OKAY, I have been far too lazy in reporting back various experiences with clients as I discuss SOA. Very recently on a cold day and snowy in Michigan I met with a client who was singularly focused on what to do next. As I would mention motivations and rationales, he would politely communicate that we are convinced on the value and benefits of SOA we simply want to know how to get started or stated differently what have successful clients done to get stated.
So armed with that I articulated that there are different entry points and ways to get started but which one you select often depends on what will work in your culture (that is, your maturity in various aspects of software engineering), your appetite for change, funding models and of equal importance your business goals or motivations.
So I explained the six motivations should be understood so that we can determine the business value desired. That is, it is ill advised to pursue SOA as an end goal instead we pursue SOA as a software engineering best practice, as part of an enterprise architecture approach, part of an IT strategy or as part of a transformational effort (more on this in the future).
Six motivations must be understood because each will cause a different set of actions:
1. Flexibility2. Improved business process (e.g., cycle times, optimization, etc.)3. Revenue increase4. Cost reduction5. Risk and compliance6. Integration So if flexibility is to be something other than a platitude versus a durable statement that has a business and IT impact then one must be specific as to how they will know they have achieved flexibility when it occurs. Does flexibility include reuse? When we look at the SOA solution stack which (see http://www.ibm.com/developerworks/library/ar-archtemp/) which describes various layers in any SOA solution, we see potential reuse at several stages: services sharing, infrastructure sharing, etc. If flexibility is a motivation then we are embarking on a journey, an endeavor that will not be complete with one project but something that will require a program. It requires we address IT and SOA governance.
Improving the business process that involves 3rd party suppliers is an often seen motivation. Typically this involves extranets and is focused on using Web services as both an enabling standard and technology.
For some companies we see a desire to take their legacy assets (e.g., telephony functionality or reservation system) and make this functionality (i.e., services) available for 3rd party application providers or other consumers who build composite applications or sell the services as a part of their capability, resulting in a new revenue stream for the service provider.
Cost reduction often cannot be fully achieved without reuse of services. So often we are looking at using shared services as a way of retiring applications thereby reducing the total cost of ownership of the portfolio. In many cases one can achieve this goal without SOA, but at some point SOA may be necessary as the approach for re-structuring parts of the application and IT portfolio.
Risk and compliance can sometimes translate to exposing services to expose aggregated data or the orchestration of services in a workflow to address compliance.
Integration is a primary motivator for many organizations looking to adopt SOA. Integration has its own obvious benefits but in addition, the choice of applying SOA to integration also inevitably requires the organization decide if this will be a technology implementation or a transformational implementation.

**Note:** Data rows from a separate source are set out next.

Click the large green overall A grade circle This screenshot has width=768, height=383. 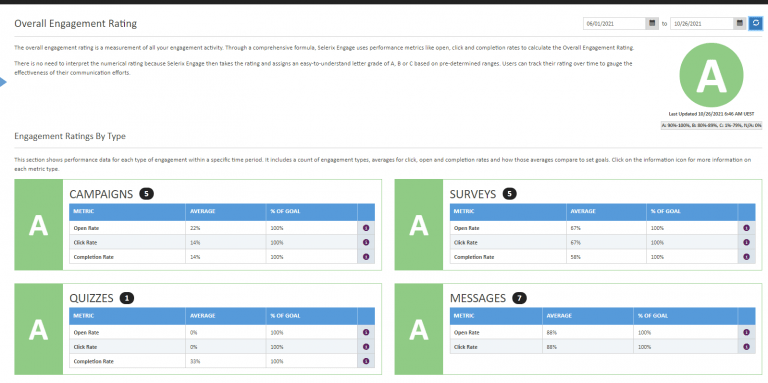[711, 75]
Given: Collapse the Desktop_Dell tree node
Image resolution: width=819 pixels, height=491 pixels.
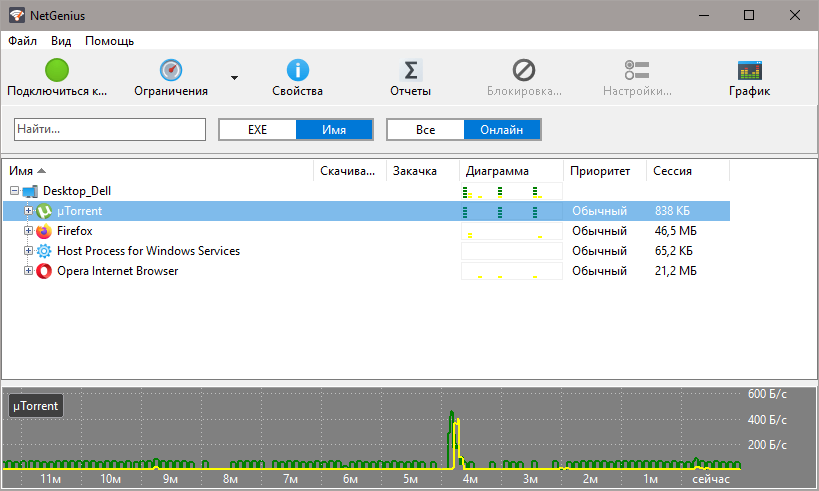Looking at the screenshot, I should click(x=14, y=191).
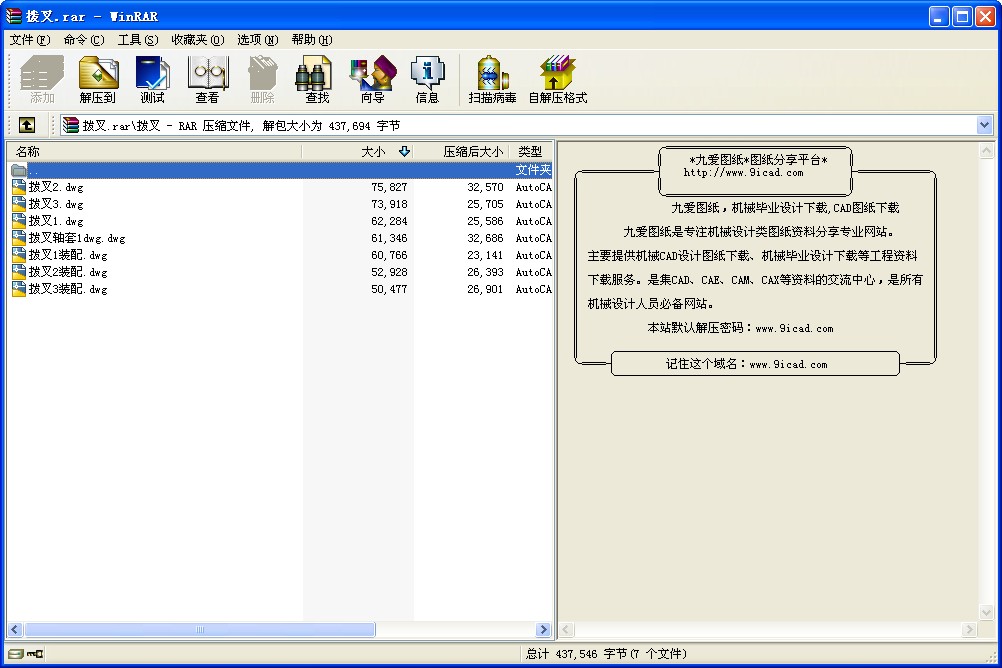Open the 查看 (View) toolbar icon

[x=207, y=79]
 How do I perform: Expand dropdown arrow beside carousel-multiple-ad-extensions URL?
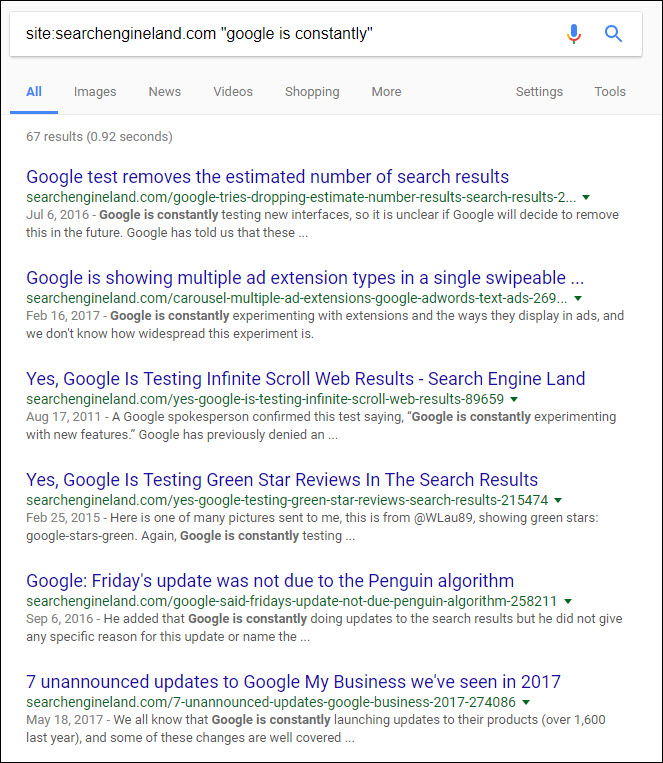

Organizations choosing the technology implementation may falsely conclude that they will achieve SOA benefits of reuse simply with the implementation of the technology where in reality they have solely remedied an integration issue. Getting the infrastructure to be shared (i.e. reused) across multiple lines of business (i.e. consumers) requires addressing more than tecnology, organization change management issues become apparent as an example.
SOA is not binary, there are different types of implementation, solutions and motivations. If one does not clearly define the motivation then its quite likely the result will not be met and SOA benefits will become another of IT broken promises.
So how do organizations get started? Of course the devil is in the details, but we have seen five entry points:
1. Technology. Examples are where the organization adopts one or more Web services standards or a product in the context of a sandbox to introduce the technology into the organization. Often there is also a project which can take advantage of the technology. This could also be the introduction of information as a service. For example, the aggregation of data from multiple sources might be best achieved using a service.
2. Business process management. In this example, the focus could be on improving or optimizing or developing automation for one or more business processes.
3. Connectivity. Integrating services across multiple applications inside and outside the enterprise for one or more defined business objectives
4. IT transformation. In some cases organizations have a "burning platform" which means that the technology or the application in its current state will not be able to meet foreseen business requirements presently and in the foreseeable future. Or the problem could be that IT requires a major improvement in its application delivery capabilities or it could simply be that IT costs have spiraled to unacceptable levels dictating IT simplification, IT optimization and other changes. Within this entry point multiple business motivations may be at play. Organizations could be trying to do more for less where they then examine how to increase the amount of reuse.
5. Business transformation. This is a case where due to regulatory changes, a public embarrassment, lack of sticky customers, changes of business models or whatever the business motivation, there is a need to do business and It transformation in parallel. Often this focuses attention on specific business scenarios that require addressing whether its people centered or process centered.